$A$ is a set containing $n$ elements. A subset $P_1$ of $A$ is chosen. The set is reconstructed by replacing the elements of $P_1$. Then a subset $P_2$ is chosen and again the set is reconstructed by replacing the elements of $P_2$. In this way $m$ subsets $P_1,……,P_m$ are chosen where $m>1$.
Find the number of ways of choosing $P_1,…….,P_m$ such that no two of them are pairwise disjoint.
I don't have any clue how to start this problem
I tried a lot of things but couldn't even get close to a conclusion.
Edit: An equivalent (and hopefully simpler and neater) way of putting it.
Given a set $A$ with $n$ elements, let $B=(P_1,P_2 \cdots, P_m)$ be a tuple of $m$ non-empty subsets of $A$, $P_i \subset A$ such that $P_i \cap P_j \ne \varnothing$. How many different $B$ there are?
Best Answer
Hint: The following reformulation of the problem might be useful:
Here we consider wlog $A=[n]=\{1,2,\ldots,n\}$ and encode the subset $\emptyset\ne P_k\subset A$ with the $k$-th $(1\leq k\leq m)$ row.

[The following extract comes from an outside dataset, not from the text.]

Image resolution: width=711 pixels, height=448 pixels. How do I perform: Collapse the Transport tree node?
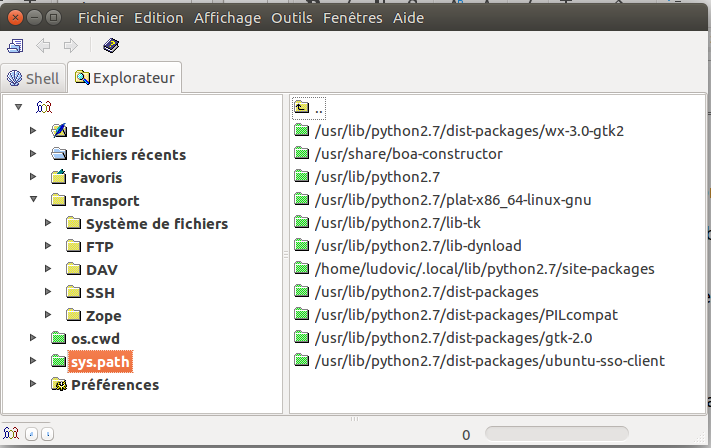pos(34,201)
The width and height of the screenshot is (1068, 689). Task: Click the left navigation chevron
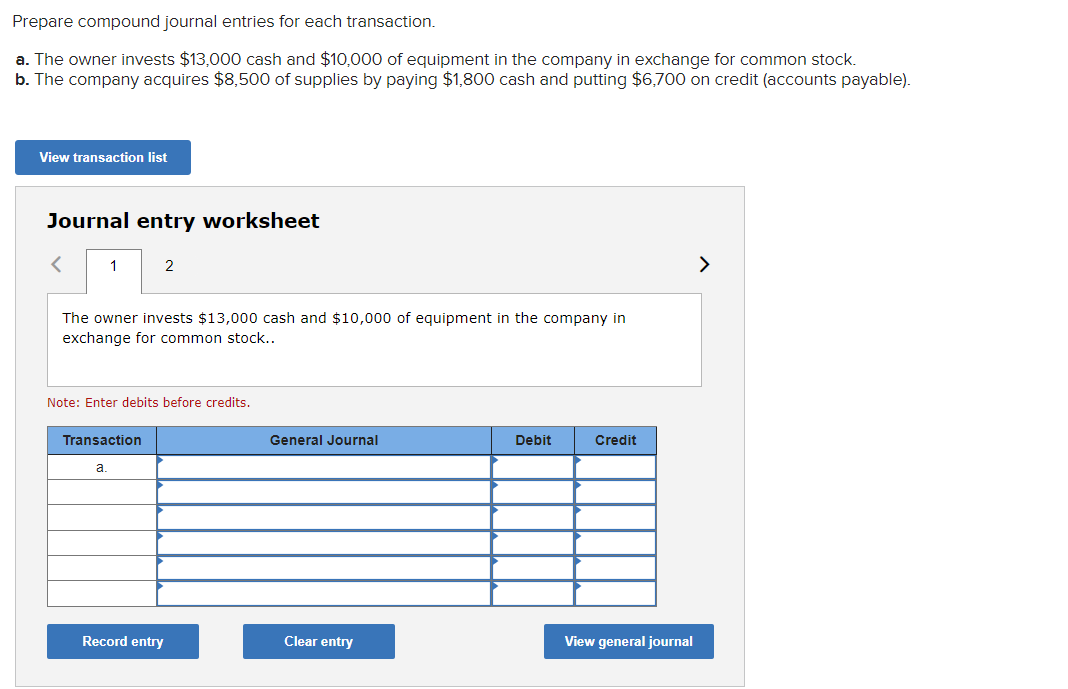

The position $j$ in the $k$-th row is $1$ iff $j\in P_k$.
Small values:
With the help of a little R code we obtain for small values of $m$ and $n$ the number $S(n,m)$ of admissible matrices as
$$ \begin{array}{c|rrrrrrr} m\backslash n&1&2&3&4&5&6&\cdots\\ \hline 1&1&3&7&15&31&63&\cdots\\ 2&1&7&37&175&781&3\,367&\cdots\\ 3&1&15&175&1\,827&17\,791&\cdots\\ 4&1&31&781&17\,887&\cdots\\ 5&1&63&3\,367&\cdots\\ \vdots&\\ \end{array} $$
Note: We observe that $S(n,m)$ has for $1\leq m\leq 5$ a representation as alternating sum of certain powers of $n$. When we recall that ${n\brace k}$ the Stirling numbers of the second kind gives the number of partitions of $n$ elements into $k$ non-empty subsets and a representation can be given as alternating sum of powers of $n$ \begin{align*} {n\brace k}=\frac{1}{k!}\sum_{j=0}^k(-1)^{k-j}\binom{k}{j}j^n \end{align*} this indicates that a summation formula for $S(m,n)$ including Stirling numbers of the second kind should be within reach.